- Born: Ramón Gustavo Castillo Gaete 20 December 1977 Santiago, Chile
- Died: 1 May 2013 (aged 35) Cusco, Peru
- Cause of death: Suicide by hanging
- Education: Metropolitan University of Educational Sciences
- Occupations: Musician and cult leader
- Years active: 2009–2013
- Children: 1
- Capture status: Committed suicide before being captured

Details
- Victims: 1
- Date: 23 November 2012

= Antares de la Luz =

Chilean musician and leader of a doomsday-oriented religious sect

Ramón Gustavo Castillo Gaete (20 December 1977 – 1 May 2013) was a Chilean murderer and leader of a doomsday-oriented religious sect stationed in Colliguay, a rural area in the Valparaíso Region, where he claimed to be the second coming of Jesus and was known as "Antares de la Luz" (from Spanish, "Antares of the Light").

In 2012, one of the cult members, 25-year-old Natalia Guerra, became pregnant with his child, who he believed to be the Antichrist. Castillo's infant son was ultimately immolated in a bonfire on 23 November of that year as a human sacrifice, to prevent the supposedly incoming end of the world on 21 December 2012. After Chilean authorities were informed of the murder in April 2013, a nationwide manhunt headed by the Investigations Police of Chile began, which soon spread to neighboring Bolivia and Peru, the latter of which, is where he hanged himself to evade capture.

== Biography ==
Castillo studied pedagogy at the Metropolitan University of Educational Sciences. He allegedly skipped doing his country's then-obligatory military service with the help of his aunt, a medical doctor, who created a fraudulent certificate claiming that Castillo suffered from some sort of mental insanity.

A musician by trade, he joined the musical group Amaru from 2003 until 2006, playing the clarinet, zampoña and quena. At some point in 2006, his musical group traveled to China, where he was interested in the local alternative medicine and folk religion. While there, he adopted his religious nickname, "Antares of the Light", in reference to Antares, the brightest star in the Scorpius constellation.

Around 2009, he parted from the group and founded his religious cult, living with all the members in a shared apartment in Las Condes, where they performed healing rituals under the name of "Calypso". They soon relocated to Olmué, San José de Maipo, Concón and finally Mantagua, where they often performed animal sacrifices. Within his 12-member-cult, members often consumed various hallucinogenic drugs, mostly consisting of ayahuasca-derived substances. He maintained sexual relationships with all of the women, which he saw as a religious tradition.

Natalia Guerra Jequier, one of the members, soon became pregnant and gave birth to Jesús Castillo Guerra on 21 November 2012, at a clinic in Reñaca.
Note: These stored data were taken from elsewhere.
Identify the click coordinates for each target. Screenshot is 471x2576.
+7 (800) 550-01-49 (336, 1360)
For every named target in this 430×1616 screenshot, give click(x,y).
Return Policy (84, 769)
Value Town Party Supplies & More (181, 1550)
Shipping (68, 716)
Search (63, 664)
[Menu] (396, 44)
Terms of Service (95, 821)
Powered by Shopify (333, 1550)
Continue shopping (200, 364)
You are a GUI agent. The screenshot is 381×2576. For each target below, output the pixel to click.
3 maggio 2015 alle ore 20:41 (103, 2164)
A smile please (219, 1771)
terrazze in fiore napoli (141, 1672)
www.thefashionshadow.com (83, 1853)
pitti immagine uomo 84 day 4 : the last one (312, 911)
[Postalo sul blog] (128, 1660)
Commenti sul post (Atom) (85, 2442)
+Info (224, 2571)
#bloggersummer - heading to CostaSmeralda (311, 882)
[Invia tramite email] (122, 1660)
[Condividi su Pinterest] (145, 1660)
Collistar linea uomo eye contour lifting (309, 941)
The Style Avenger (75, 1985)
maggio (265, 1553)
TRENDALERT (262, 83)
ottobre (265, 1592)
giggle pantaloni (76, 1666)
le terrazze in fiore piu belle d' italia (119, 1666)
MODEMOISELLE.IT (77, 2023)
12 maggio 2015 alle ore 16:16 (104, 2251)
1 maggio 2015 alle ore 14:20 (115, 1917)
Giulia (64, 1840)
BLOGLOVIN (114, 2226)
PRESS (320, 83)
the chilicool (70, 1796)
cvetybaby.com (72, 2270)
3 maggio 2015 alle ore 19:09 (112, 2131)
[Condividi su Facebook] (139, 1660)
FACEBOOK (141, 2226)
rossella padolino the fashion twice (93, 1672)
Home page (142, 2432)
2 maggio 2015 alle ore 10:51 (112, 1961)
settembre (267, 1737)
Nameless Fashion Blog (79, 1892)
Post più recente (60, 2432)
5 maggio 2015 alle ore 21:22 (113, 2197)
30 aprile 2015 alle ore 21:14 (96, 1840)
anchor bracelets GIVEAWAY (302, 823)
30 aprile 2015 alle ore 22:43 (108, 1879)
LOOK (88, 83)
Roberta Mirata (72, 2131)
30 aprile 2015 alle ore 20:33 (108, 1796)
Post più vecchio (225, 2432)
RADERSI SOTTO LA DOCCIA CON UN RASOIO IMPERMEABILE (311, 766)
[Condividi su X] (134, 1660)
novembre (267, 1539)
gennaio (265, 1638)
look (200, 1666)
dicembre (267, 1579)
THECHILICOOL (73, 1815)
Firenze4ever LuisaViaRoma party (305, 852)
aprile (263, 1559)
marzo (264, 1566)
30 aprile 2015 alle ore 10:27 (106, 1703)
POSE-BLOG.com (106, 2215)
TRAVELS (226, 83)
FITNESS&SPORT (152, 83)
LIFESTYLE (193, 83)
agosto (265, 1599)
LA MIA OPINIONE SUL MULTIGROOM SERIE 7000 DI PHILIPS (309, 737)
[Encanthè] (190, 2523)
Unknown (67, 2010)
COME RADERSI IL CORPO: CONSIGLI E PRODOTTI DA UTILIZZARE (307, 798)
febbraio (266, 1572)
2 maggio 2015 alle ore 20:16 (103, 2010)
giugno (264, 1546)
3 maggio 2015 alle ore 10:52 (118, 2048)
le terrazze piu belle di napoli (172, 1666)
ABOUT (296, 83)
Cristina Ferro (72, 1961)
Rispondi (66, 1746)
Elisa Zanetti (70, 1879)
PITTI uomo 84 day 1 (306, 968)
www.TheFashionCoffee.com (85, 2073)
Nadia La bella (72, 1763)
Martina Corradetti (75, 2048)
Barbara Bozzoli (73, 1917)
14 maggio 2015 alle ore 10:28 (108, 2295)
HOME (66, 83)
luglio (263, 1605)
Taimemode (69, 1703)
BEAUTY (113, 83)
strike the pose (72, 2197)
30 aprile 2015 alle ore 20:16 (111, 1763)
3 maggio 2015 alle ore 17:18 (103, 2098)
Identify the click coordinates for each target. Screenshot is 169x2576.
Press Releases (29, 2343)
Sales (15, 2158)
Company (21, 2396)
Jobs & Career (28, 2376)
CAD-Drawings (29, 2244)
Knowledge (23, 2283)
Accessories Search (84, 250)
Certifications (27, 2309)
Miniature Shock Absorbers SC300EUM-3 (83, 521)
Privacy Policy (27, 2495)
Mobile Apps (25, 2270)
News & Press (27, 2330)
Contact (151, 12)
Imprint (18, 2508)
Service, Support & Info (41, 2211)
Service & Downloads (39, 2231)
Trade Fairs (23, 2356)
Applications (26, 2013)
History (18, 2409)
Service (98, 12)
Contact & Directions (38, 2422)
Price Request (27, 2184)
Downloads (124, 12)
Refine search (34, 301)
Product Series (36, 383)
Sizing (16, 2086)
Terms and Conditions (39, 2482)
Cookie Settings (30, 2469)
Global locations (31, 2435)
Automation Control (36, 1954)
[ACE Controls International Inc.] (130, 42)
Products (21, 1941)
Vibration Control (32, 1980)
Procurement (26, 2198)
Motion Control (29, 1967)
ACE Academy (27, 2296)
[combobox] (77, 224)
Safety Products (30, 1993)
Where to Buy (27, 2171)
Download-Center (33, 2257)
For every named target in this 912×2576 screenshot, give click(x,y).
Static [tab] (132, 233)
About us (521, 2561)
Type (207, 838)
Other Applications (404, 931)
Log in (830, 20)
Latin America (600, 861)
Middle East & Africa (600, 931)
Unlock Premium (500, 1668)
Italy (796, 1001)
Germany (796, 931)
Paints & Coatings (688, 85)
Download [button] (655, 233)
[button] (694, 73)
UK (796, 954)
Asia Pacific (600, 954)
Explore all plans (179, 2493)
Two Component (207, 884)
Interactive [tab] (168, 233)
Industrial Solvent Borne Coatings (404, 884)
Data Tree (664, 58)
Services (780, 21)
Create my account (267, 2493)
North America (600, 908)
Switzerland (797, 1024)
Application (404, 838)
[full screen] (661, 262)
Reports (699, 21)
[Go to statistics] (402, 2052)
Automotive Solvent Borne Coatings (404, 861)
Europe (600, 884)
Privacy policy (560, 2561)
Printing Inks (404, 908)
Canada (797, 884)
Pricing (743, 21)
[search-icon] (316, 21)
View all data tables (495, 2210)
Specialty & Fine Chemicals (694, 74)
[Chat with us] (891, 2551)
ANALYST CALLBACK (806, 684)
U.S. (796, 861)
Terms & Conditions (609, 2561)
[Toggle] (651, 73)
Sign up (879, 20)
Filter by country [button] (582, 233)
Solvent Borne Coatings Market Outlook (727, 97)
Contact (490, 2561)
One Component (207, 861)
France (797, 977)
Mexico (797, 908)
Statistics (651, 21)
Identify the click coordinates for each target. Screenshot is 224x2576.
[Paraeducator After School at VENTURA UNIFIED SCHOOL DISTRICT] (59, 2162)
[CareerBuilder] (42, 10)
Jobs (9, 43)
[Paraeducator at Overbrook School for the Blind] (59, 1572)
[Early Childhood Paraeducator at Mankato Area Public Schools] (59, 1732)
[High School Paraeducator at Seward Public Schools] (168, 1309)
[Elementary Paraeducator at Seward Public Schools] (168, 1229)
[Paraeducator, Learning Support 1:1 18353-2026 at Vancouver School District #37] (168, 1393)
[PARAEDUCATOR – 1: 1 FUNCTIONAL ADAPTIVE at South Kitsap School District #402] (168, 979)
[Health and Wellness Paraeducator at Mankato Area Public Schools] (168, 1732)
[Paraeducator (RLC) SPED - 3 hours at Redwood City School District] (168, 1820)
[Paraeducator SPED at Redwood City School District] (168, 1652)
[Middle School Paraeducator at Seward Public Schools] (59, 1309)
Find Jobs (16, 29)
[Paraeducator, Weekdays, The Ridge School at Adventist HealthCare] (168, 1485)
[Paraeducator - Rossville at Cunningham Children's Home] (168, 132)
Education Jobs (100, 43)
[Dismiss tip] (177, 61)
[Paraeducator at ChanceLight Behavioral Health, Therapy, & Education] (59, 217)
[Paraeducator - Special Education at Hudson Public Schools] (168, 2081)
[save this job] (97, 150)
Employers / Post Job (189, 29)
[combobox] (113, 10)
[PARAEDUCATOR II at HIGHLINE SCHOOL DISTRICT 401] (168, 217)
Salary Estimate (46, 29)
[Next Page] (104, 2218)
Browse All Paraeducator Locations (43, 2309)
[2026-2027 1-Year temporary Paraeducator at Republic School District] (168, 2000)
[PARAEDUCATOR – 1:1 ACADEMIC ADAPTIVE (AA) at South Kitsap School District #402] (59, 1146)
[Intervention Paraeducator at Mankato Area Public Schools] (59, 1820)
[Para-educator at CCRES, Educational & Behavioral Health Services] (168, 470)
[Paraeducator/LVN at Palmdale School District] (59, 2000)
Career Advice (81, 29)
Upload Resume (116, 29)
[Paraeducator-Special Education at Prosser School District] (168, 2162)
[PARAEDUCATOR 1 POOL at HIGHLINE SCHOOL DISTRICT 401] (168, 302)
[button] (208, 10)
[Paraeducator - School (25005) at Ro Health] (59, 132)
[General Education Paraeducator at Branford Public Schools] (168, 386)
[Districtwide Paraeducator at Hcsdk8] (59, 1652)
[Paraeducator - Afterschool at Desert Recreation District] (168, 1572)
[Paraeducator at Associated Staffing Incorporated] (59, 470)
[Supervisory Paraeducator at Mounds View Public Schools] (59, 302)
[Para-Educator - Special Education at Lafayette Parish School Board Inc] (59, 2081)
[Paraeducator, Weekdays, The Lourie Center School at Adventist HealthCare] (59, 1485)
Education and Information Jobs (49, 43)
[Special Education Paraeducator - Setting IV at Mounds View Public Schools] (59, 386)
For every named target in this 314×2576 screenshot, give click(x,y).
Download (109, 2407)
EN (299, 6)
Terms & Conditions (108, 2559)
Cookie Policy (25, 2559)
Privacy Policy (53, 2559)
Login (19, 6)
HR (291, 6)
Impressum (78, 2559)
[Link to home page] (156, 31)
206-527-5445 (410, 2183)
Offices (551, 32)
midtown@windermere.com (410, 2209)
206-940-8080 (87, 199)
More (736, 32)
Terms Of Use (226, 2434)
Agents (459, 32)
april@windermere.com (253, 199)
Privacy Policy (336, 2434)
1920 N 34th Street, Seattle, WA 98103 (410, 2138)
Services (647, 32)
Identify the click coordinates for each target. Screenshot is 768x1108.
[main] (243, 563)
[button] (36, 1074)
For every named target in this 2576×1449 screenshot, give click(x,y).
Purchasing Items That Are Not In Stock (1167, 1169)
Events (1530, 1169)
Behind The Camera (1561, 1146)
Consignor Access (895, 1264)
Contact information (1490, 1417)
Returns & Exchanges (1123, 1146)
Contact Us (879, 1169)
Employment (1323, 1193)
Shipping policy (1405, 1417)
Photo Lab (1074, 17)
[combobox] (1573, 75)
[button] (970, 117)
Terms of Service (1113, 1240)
The following day, Castillo took the baby without the knowledge of the clinical staff to prevent his son's birth from being registered at the Civil Registry of Chile, as he claimed to believe his son to be the antichrist and planned on sacrificing him to prevent the 2012 doomsday prediction from becoming true.

On 23 November, at around 11:30 PM, Jesús Castillo was placed on a wooden board and his mouth taped over to prevent him from screaming. After this, the cult members performed a religious chant and threw the infant, still alive, on a lit bonfire, where he immediately died at 2 days of age. After this, "Antares" informed his followers that the "end of the world" had been rescheduled to occur 10 days later, and that they must remain in the same place to await further instructions. Upon waiting that time and seeing nothing happened, Antares de la Luz again addressed his followers and told them that the end of the world would now happen on 21 November 2017 and that they must now move to Ecuador and wait for it to occur. After this event, multiple cult members lost faith in Castillo and abandoned the group before reporting the events to authorities.

The Investigations Police of Chile (Policía de Investigaciones, PDI) began a nationwide manhunt to find Castillo. Four people, including the boy's mother, were soon arrested, and confirmed that Castillo had traveled to Peru with a sum of 15,000,000 Chilean pesos which he got from one of his followers selling a parcel of land in the area. Peruvian police forces soon joined in on the search along with Interpol. On 2 May 2013, Castillo's body was found hanging from a noose in an abandoned house in the Peruvian city of Cusco, an apparent victim of suicide by hanging.

== Legacy ==
Most of the cult members were legally declared innocent from taking part in the murder by reason of insanity, as they truly believed that Castillo was a god. Pablo Undurraga, Castillo's most important follower, was given 1 year of prison time to be served at the Santiago High Security Prison before being placed under home arrest, eventually being acquitted by insanity as well. Natalia Guerra, the boy's mother, remained on the run until 2019, when she was arrested and sentenced to five years of prison time. She was freed on parole in 2021.